Go to the line that contains "This screenshot has width=1003, height=583." in the listing below, then output it and every line after it exactly, omitting pictures.
+++ Records for the task +++
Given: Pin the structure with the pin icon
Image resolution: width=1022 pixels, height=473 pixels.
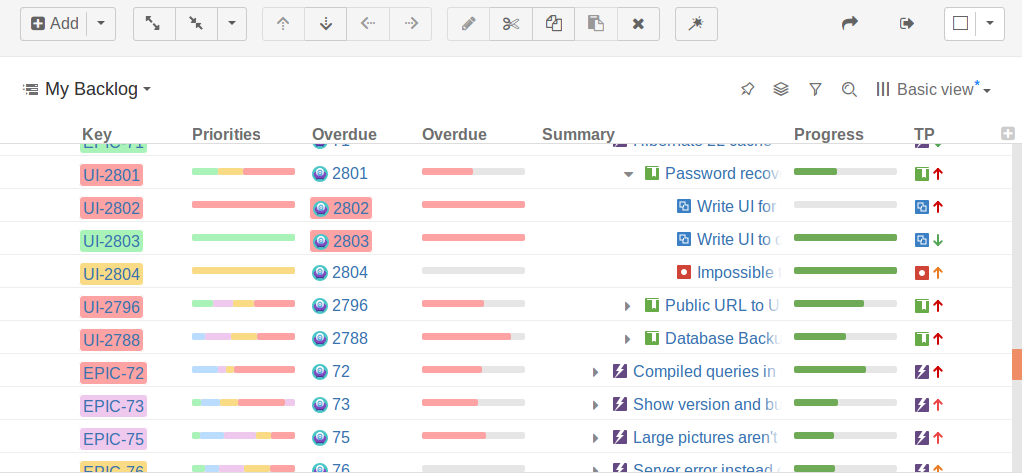Looking at the screenshot, I should 747,89.
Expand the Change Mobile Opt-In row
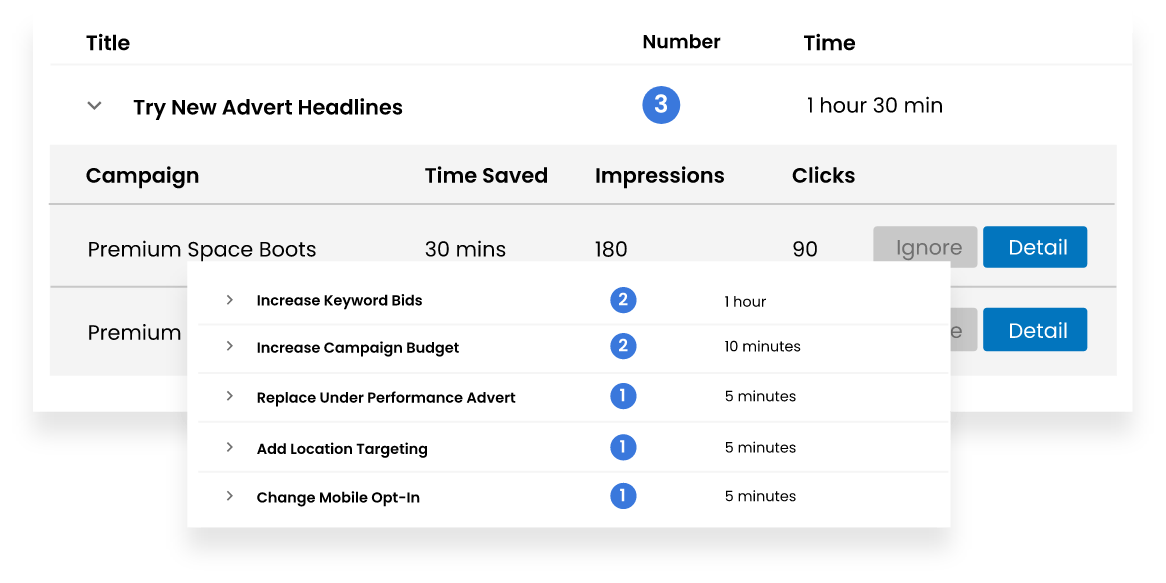Screen dimensions: 1166x583 [228, 496]
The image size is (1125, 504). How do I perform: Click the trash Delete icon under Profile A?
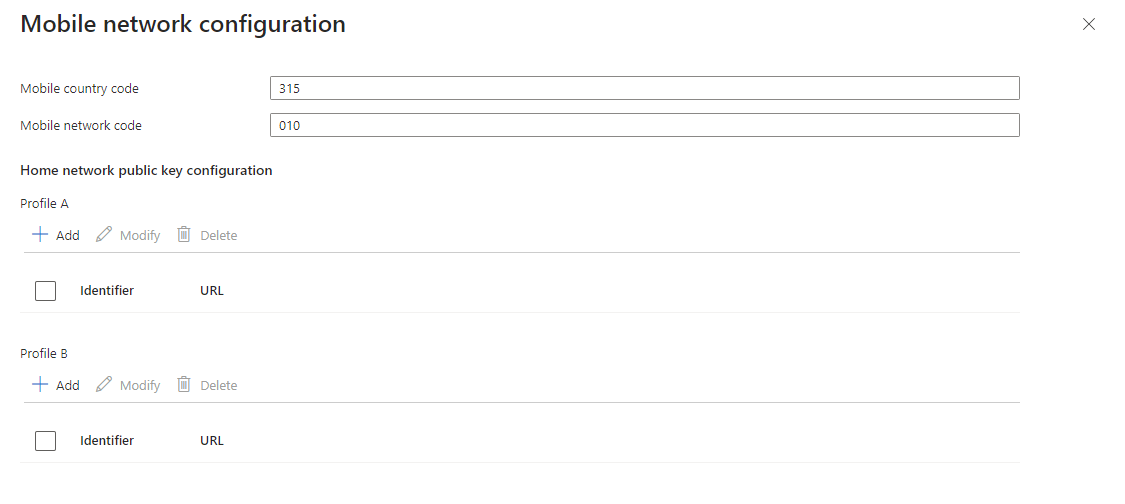pyautogui.click(x=184, y=234)
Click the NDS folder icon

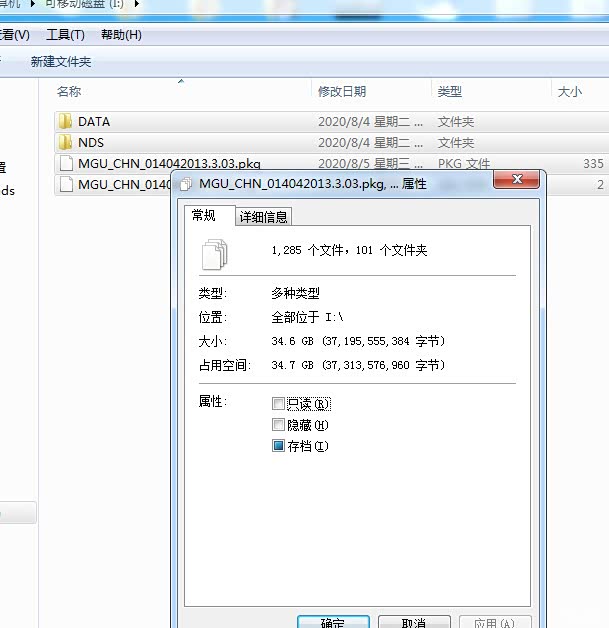pos(65,143)
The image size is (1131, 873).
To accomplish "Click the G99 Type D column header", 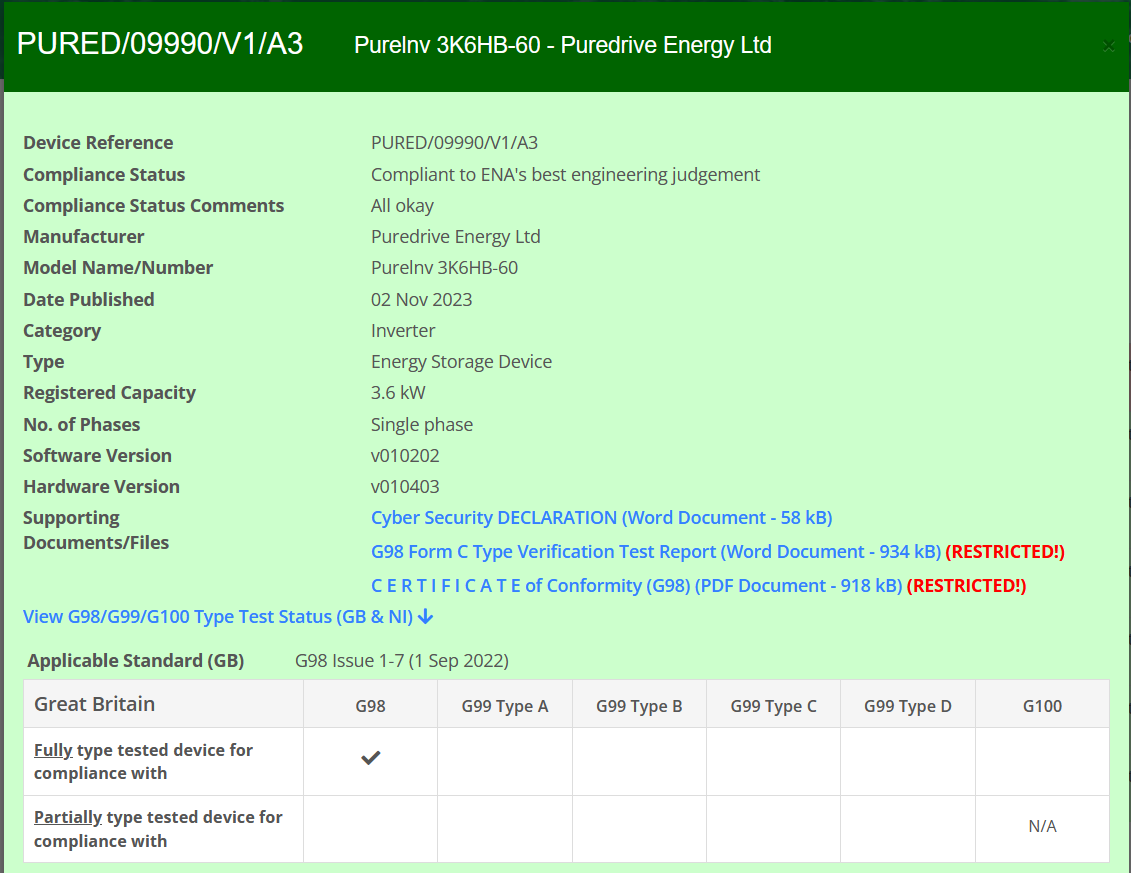I will (908, 705).
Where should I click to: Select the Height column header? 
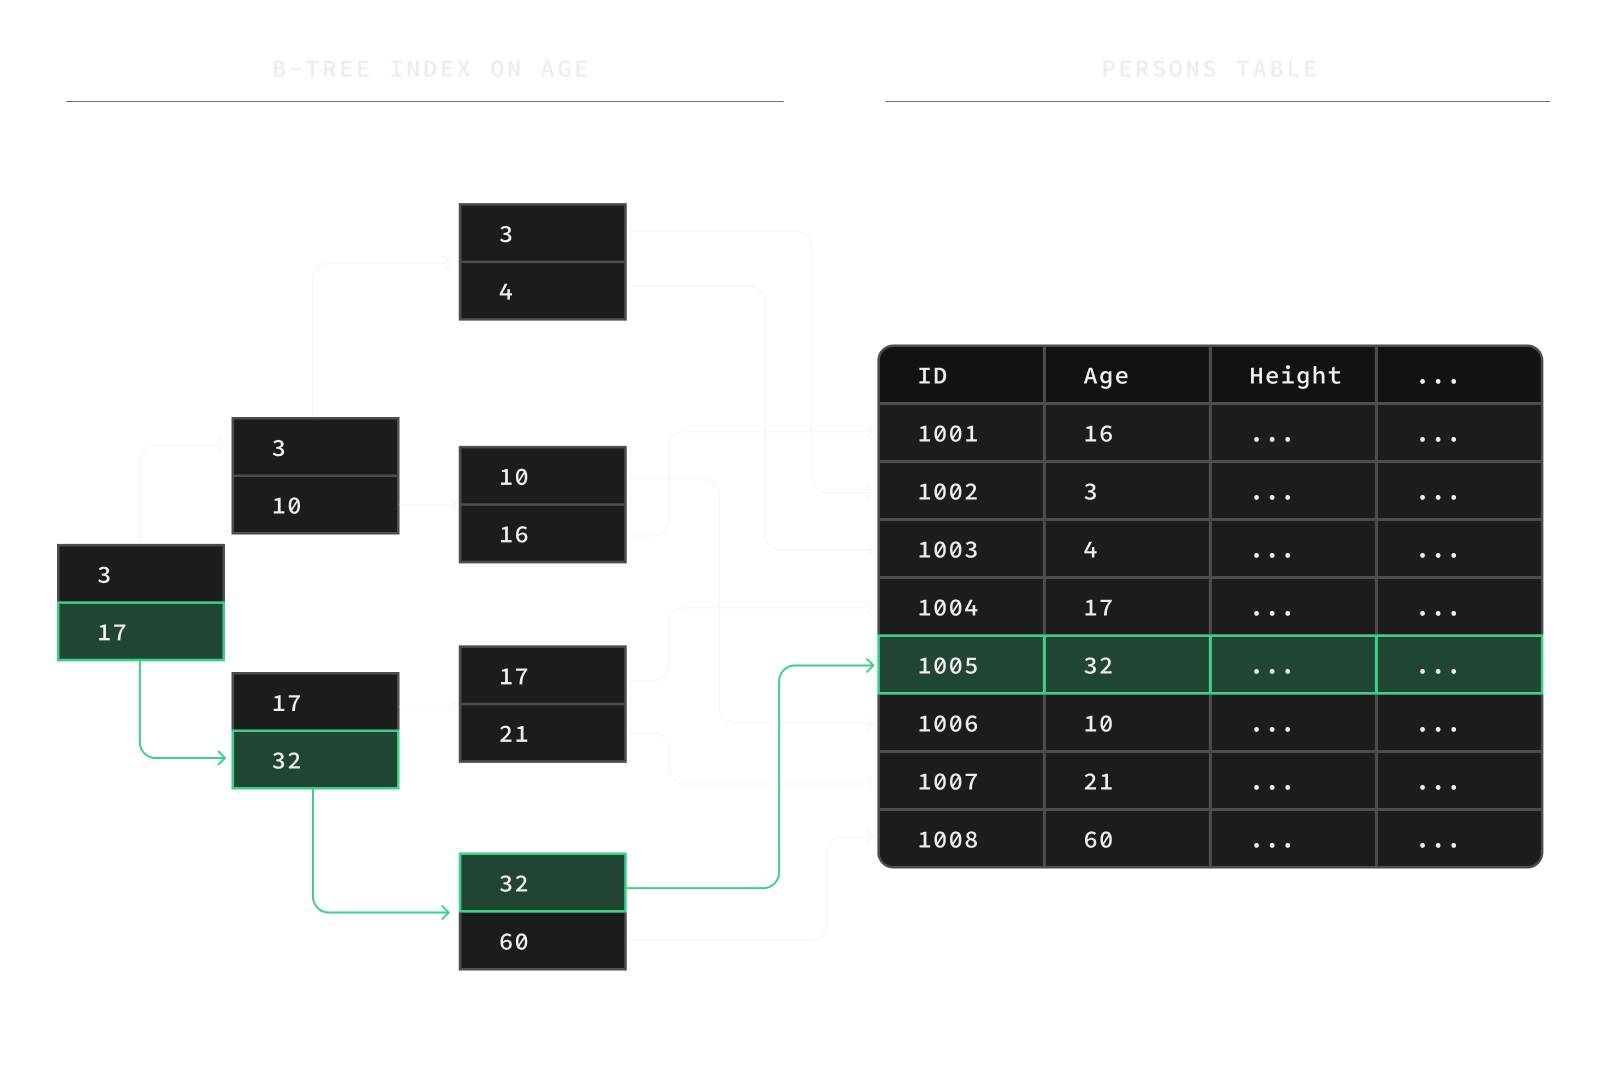(x=1293, y=376)
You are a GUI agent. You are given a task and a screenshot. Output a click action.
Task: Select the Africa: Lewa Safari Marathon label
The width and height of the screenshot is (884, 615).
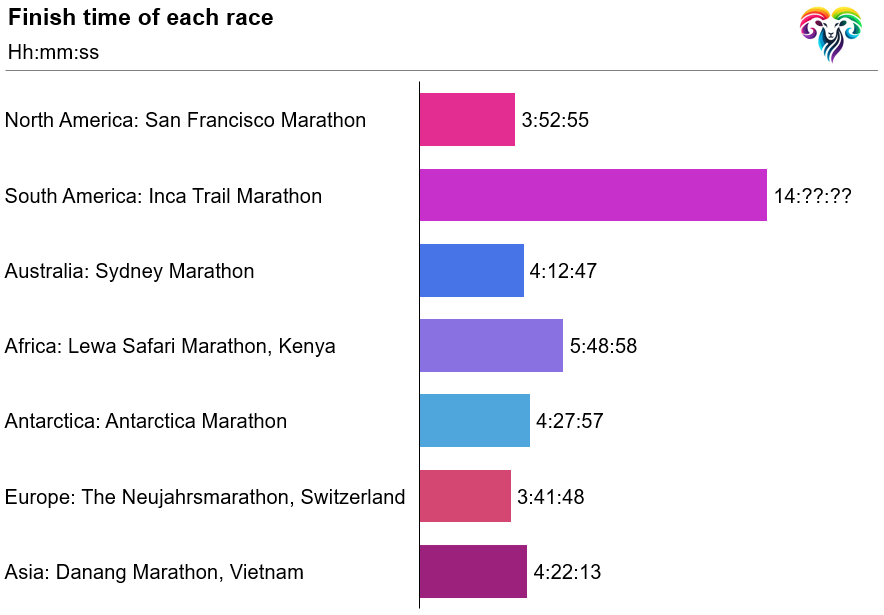tap(170, 346)
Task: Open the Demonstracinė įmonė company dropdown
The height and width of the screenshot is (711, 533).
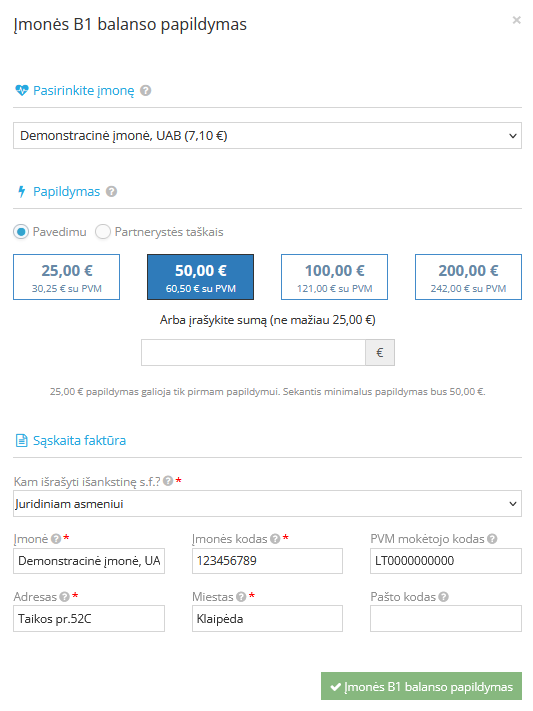Action: coord(267,136)
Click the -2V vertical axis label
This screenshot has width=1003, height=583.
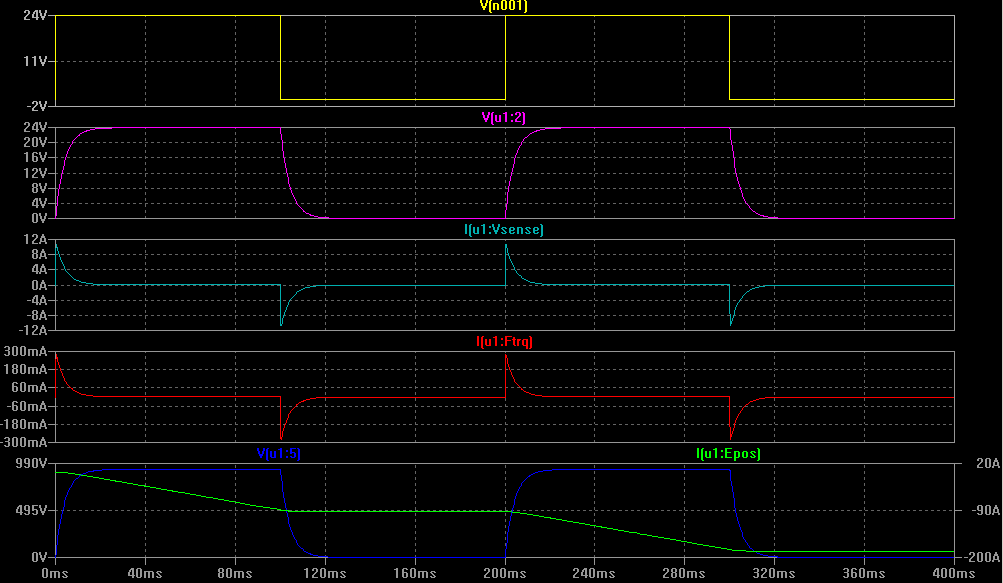point(37,106)
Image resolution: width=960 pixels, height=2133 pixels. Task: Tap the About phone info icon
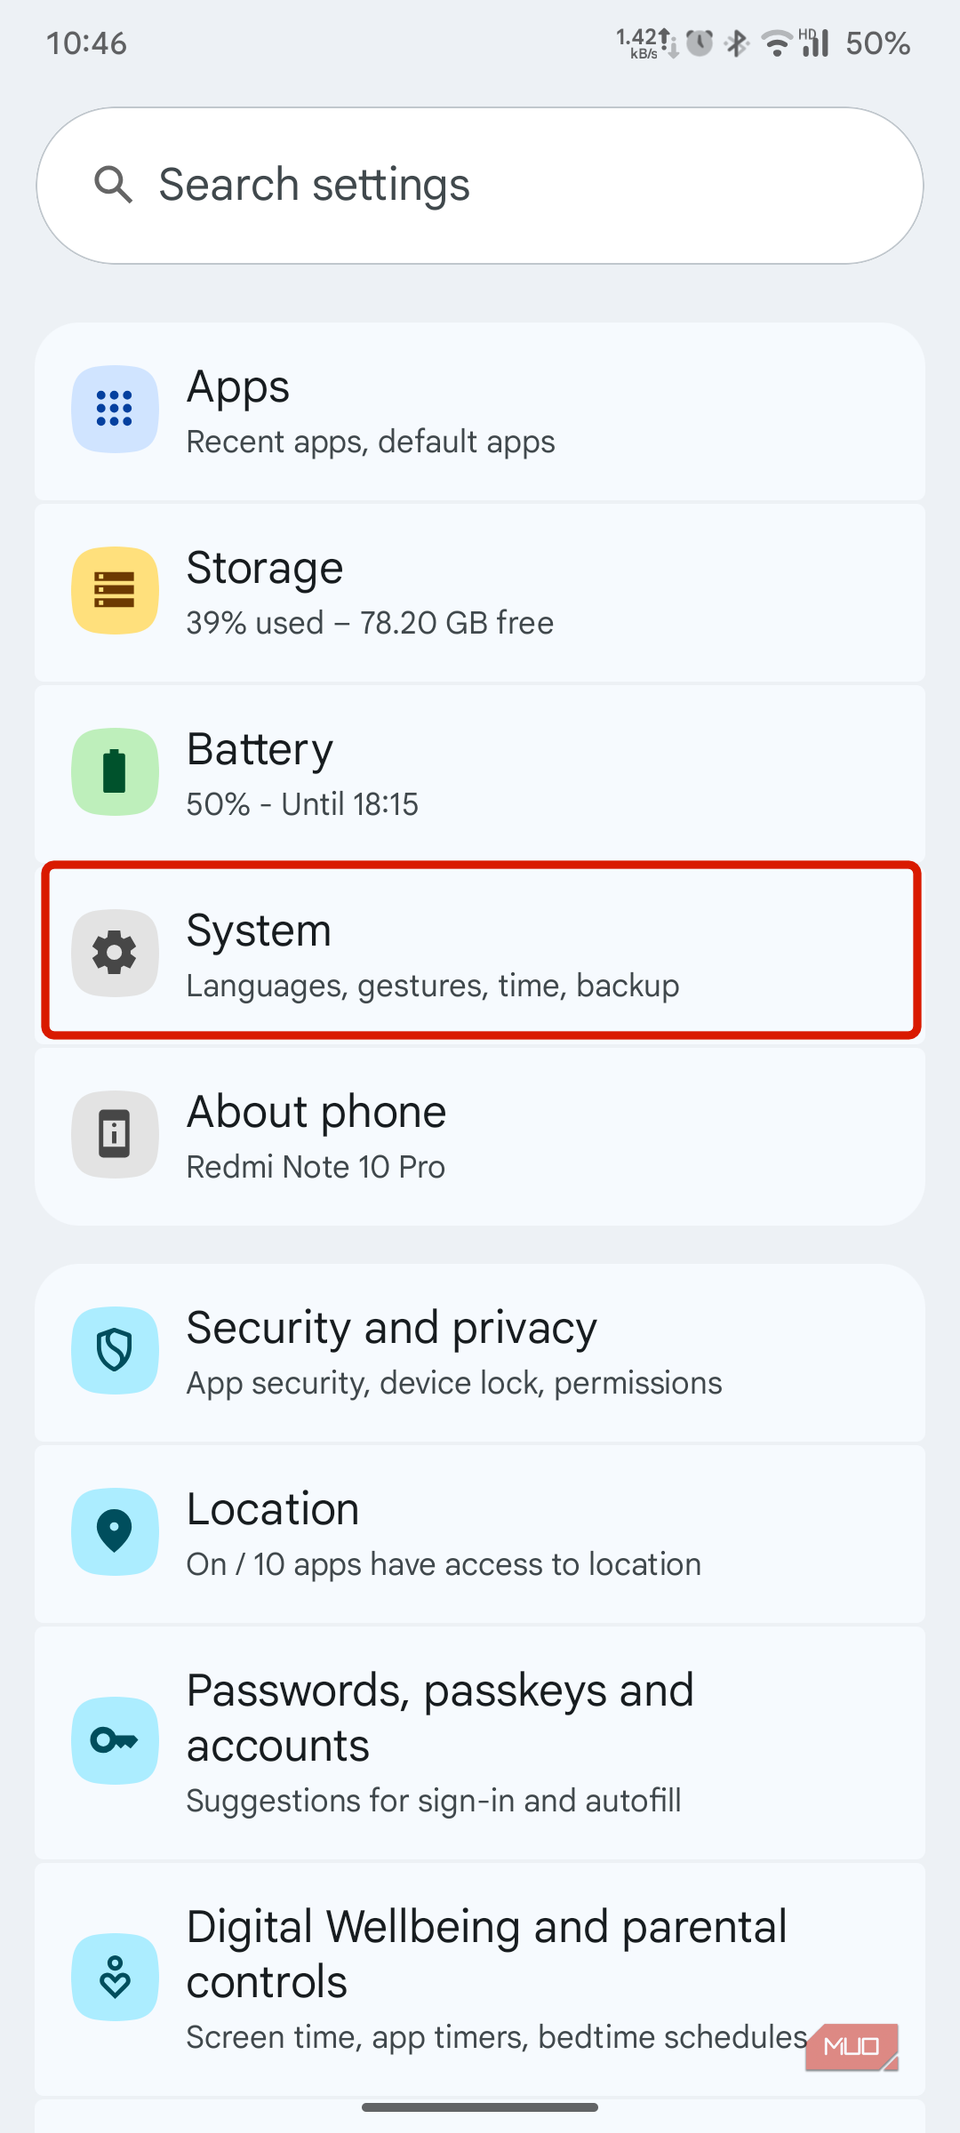pyautogui.click(x=115, y=1134)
+++
**Solved exercise:**
This screenshot has width=1003, height=583.
point(37,106)
Image resolution: width=960 pixels, height=2133 pixels. Task: Tap the About phone info icon
pyautogui.click(x=115, y=1134)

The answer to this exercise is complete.